Working in partnership with students from Worcester Polytechnic Institute (WPI), the Observatory’s Director of Education, Brian Fitzgerald, led the creation of a fully interactive virtual tour of the summit using ThingLink. ThingLink was selected after consultation with experts from Stanford University and the University Corporation for Atmospheric Research (UCAR), and was chosen for its intuitive interface and its ability to deliver a clean, uncluttered user experience without requiring a large in-house technical team.
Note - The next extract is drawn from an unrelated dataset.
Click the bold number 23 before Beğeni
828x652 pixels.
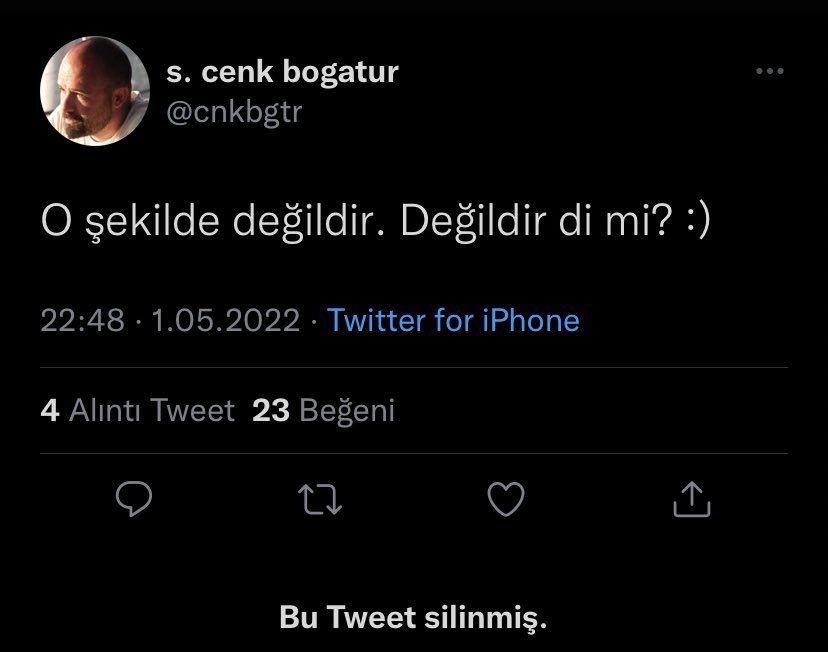point(271,410)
The project’s creation ran over nine weeks: six weeks of research and planning with WPI students, followed by three weeks of on-site image and video capture. The result is a rich, multi-layered virtual experience hosted on the MWOBS website and promoted through email newsletters to their subscribers and via social media channels. The experience incorporates 360 imagery and video, as well as atmospheric audio recorded in situ, to authentically recreate a visit to the outdoor and interior spaces that can be explored at the summit.

Benefits & Results

The virtual experience:

  • Dramatically expanded access to the summit experience for audiences who cannot visit due to weather, cost, or physical ability — overcoming the site’s seasonal and geographic limitations year-round.
  • Established a unified voice for the mountain by bringing together five major stakeholder organisations into a single, coherent digital experience for the first time.
  • Serves as both a pre-trip safety and planning resource and a post-visit follow-up tool, improving visitor preparedness for the mountain’s genuinely hazardous conditions.
  • Supports K–12 science education by bringing extreme weather and high-altitude environments into classrooms across the country, regardless of geographical or financial considerations. For K-12 educators, it can extend and enrich the physical field trip experience and overall study topic by supporting both pre-visit and follow up activities. 
  • Helps visitors orient themselves within the summit building, whose layout can be confusing for some, by way of an embedded map and floor plan navigation within the tour.
  • The resource is also displayed on a 55-inch touchscreen installation at the cog railway museum, extending and encouraging in-person engagement, with VR headset showcasing planned for fundraising events and public outreach.
  • A sustainable update plan has been established: a new cohort of WPI students will deliver content refreshes in late summer each year, ensuring the tour remains current without ongoing internal resource demands.

“The ThingLink platform caught my eye very quickly when our project team was envisioning what a virtual tour of Mount Washington’s summit could look like. The straightforward, accessible, and easily adaptable layout of the platform made producing the tour very quick work for our team, and we were encouraged right from the start that ThingLink’s customer projects work well across different environments like the outdoors, museum spaces, and beyond.”

Brian Fitzgerald, Director of Education at Mount Washington Observatory

This virtual tour demonstrates how ThingLink can help dissolve barriers that geography, weather, and cost would otherwise make permanent. MWOBS translated an otherwise remote and hard to access environment into an experience available to anyone, anywhere. The tour serves both educational and safety purposes simultaneously, and a sustainable annual refresh cycle means it will always be up to date. What began as a nine-week collaboration has become a living institutional asset — one that scales the Observatory’s mission of science, education, and public engagement.